# PROBLEM DETAILS
Take the line with "Given: View Product" and every line after it in the entries below, and set them down exactly, without any pictures.

___ DATA SUPPLIED

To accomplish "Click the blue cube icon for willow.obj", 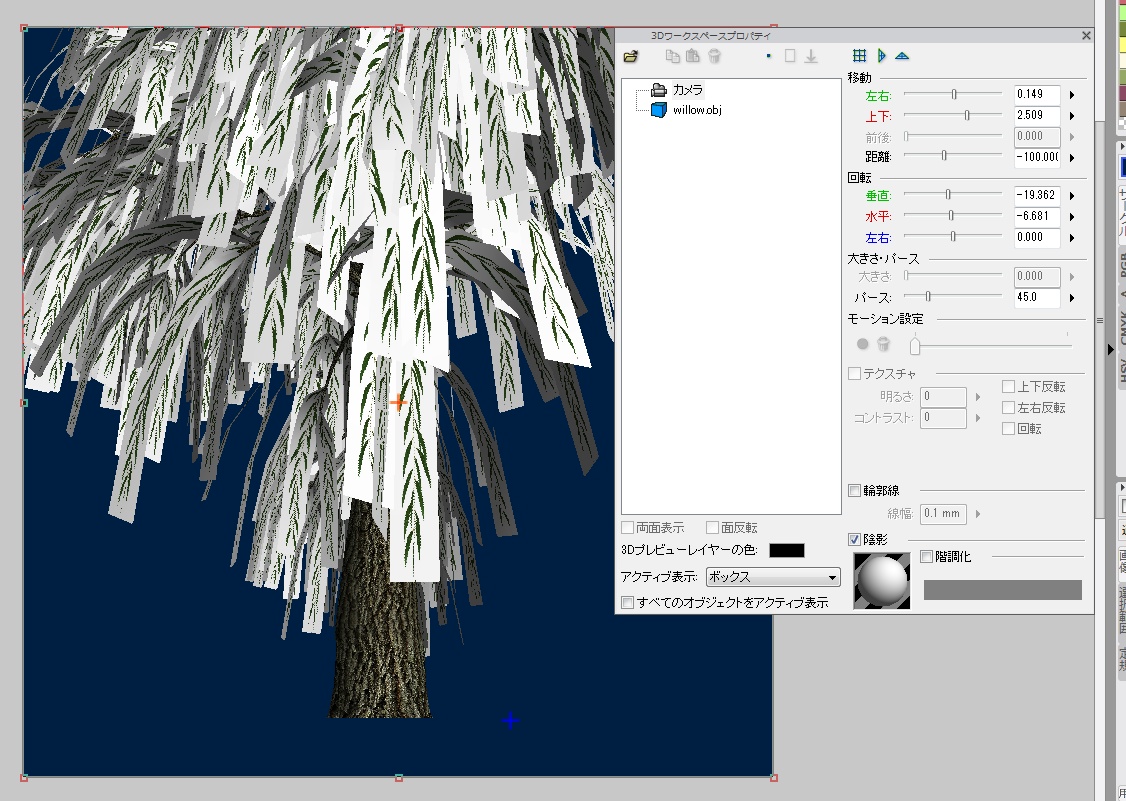I will [658, 110].
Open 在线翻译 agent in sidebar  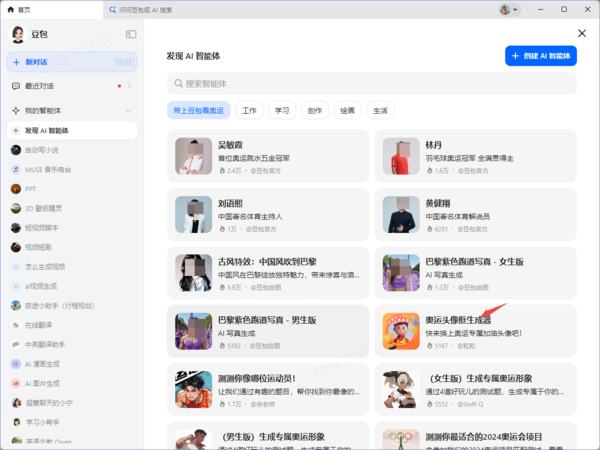point(72,325)
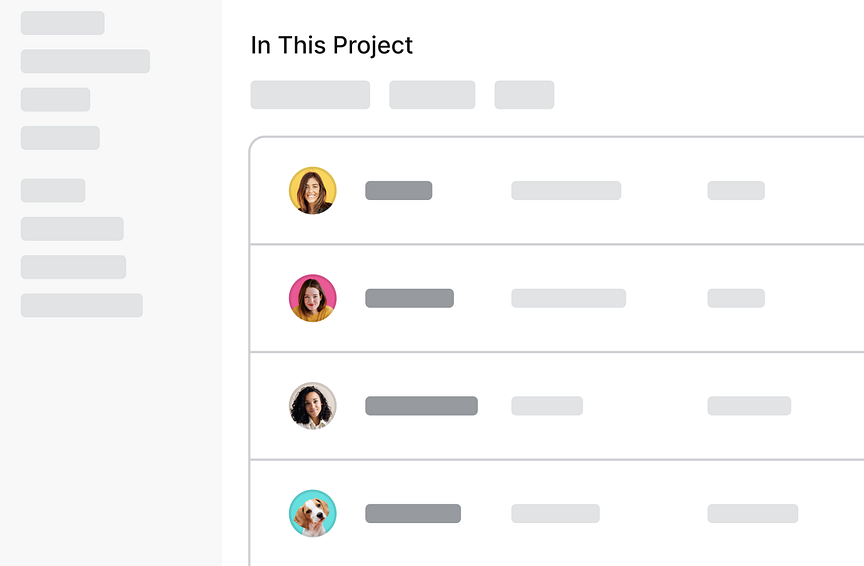This screenshot has width=864, height=566.
Task: Switch to the middle filter pill below heading
Action: 432,95
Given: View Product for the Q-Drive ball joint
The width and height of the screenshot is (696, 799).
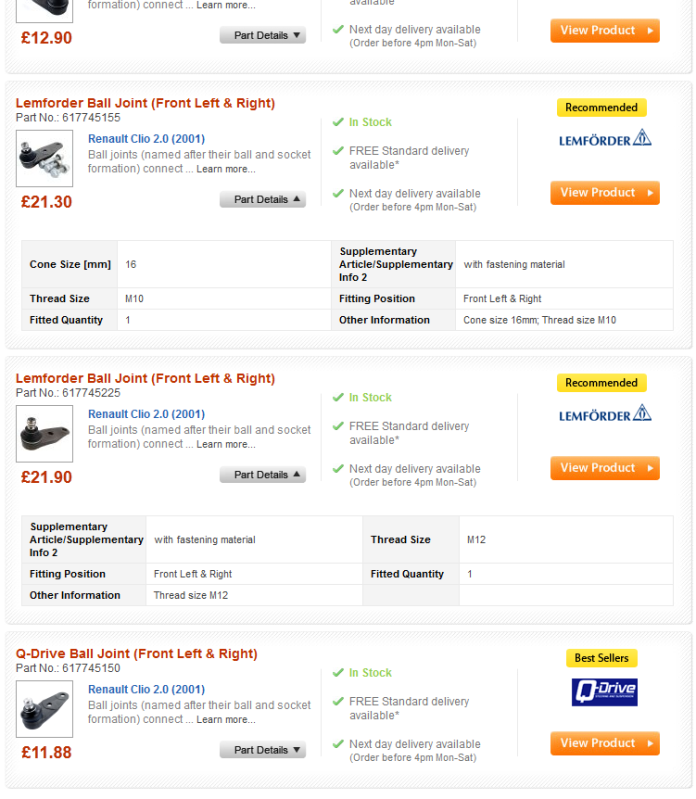Looking at the screenshot, I should 604,743.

______

# ANSWER SECTION
Given: View Product for the Q-Drive ball joint
The width and height of the screenshot is (696, 799).
Looking at the screenshot, I should 604,743.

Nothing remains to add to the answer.